This is the fourth part of our series How to Add Postcode-Based Proximity Search With Open Data. In part 3, we showed how to implement the common application of nearest locations to a postcode provided by a user.
So far in this series we have geocoded a dataset (that is to say, found the position of each record in the dataset), geocoded user input, and looked at the maths which allows us to find the distance between two sets of coordinates: Pythagorean Theorem.
In this article, I show you how to take a geocoded dataset and geocoded user input (a postcode), and order the dataset by proximity to the postcode.
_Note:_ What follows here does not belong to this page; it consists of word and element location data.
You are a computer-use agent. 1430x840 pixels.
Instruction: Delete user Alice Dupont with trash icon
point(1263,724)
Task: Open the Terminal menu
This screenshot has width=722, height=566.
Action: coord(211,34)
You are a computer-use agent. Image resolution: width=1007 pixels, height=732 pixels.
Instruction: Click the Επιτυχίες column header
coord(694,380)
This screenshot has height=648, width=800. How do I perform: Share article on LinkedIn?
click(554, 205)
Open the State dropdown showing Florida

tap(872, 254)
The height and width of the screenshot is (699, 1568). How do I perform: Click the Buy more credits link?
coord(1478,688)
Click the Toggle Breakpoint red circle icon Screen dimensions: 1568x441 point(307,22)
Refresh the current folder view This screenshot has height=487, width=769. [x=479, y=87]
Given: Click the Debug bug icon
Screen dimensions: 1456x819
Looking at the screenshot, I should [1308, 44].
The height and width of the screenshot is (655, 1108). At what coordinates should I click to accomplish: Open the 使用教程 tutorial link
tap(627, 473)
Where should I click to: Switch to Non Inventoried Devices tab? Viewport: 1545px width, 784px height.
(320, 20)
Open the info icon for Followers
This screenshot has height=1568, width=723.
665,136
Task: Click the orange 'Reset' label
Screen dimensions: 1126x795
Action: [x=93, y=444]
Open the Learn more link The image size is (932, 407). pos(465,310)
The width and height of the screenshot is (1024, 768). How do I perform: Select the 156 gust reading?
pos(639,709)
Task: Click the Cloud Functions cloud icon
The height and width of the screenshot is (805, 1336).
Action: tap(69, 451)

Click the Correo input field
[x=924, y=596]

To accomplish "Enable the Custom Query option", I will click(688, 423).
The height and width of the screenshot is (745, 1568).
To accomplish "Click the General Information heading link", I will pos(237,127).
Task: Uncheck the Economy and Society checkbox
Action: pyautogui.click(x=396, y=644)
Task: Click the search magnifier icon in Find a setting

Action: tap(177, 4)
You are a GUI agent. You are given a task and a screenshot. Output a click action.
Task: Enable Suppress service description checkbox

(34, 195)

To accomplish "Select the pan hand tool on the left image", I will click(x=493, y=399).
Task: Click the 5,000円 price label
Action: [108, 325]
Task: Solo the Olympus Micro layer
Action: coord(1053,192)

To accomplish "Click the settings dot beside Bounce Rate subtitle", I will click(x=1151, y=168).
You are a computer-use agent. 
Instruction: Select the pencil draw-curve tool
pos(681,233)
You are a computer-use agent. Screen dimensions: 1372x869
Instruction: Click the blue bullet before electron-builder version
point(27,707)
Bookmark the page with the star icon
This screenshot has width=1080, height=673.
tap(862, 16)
Our example application uses a dataset of pubs, hence the purpose of the application is to find the nearest pub to a location specified by the user.
Ready to put all the pieces to work? Let’s build the search function to include in the geolocation application.
Taking our example pub finder application, let’s imagine the user is planning a night out in central London. She wants to find the nearest pubs to Piccadilly Circus, which happens to have a postcode of W1J 9HP. Using the Open Postcode Geo API we can retrieve the easting and northing for that postcode:
http://api.getthedata.com/postcode/SW1Y+4QF
{
"status": "match",
"match_type": "unit_postcode",
"input": "SW1Y 4QF",
"data": {
"postcode": "SW1Y 4QF",
"status": "live",
"usertype": "large",
"easting": 529577,
"northing": 180605,
"positional_quality_indicator": 1,
"country": "England",
"latitude": "51.509525",
"longitude": "-0.134223",
"postcode_no_space": "SW1Y4QF",
"postcode_fixed_width_seven": "SW1Y4QF",
"postcode_fixed_width_eight": "SW1Y 4QF",
"postcode_area": "SW",
"postcode_district": "SW1Y",
"postcode_sector": "SW1Y 4",
"outcode": "SW1Y",
"incode": "4QF" },
"copyright": [
"Contains OS data (c) Crown copyright and database right 2016",
"Contains Royal Mail data (c) Royal Mail copyright and database right 2016",
"Contains National Statistics data (c) Crown copyright and database right 2016" ]
}
So we now have the coordinates of our search centre:
Easting=529577
Northing=180605
In the last article, we found earlier that, using the Pythagorean Theorem, we can calculate the distance between two sets of coordinates in SQL thusly:
sqrt(pow(abs([easting_a] - [easting_b]),2) + pow(abs([northing_a] - [northing_b]),2))
Where [easting_a] and [northing_a] are one set of coordinates, and [easting_b] and [northing_b] are the other set.
To build a proximity search, we need to find the distance to each record in our dataset from the search centre, and then order the results by that distance. We can do that by including the SQL code above in a more general SQL select statement:
select sqrt(pow(abs([easting_a] - [easting_b]),2) + pow(abs([northing_a] - [northing_b]),2)) as distance from [table] order by distance
Where [table] is a table of geocoded data.
Let’s fill in values for our Piccadilly Circus search, using our example open_pubs dataset. We assume that we already geocoded this dataset with eastings and northings for each record:
select sqrt(pow(abs(529577 - easting),2) + pow(abs(180605 - northing),2)) as distance from open_pubs order by distance
Here we have set [easting_a] and [northing_a] to the coordinates of our Piccadilly Circus search centre. We replace [easting_b] and [northing_b] with the names of the easting and northing fields in our open_pubs table.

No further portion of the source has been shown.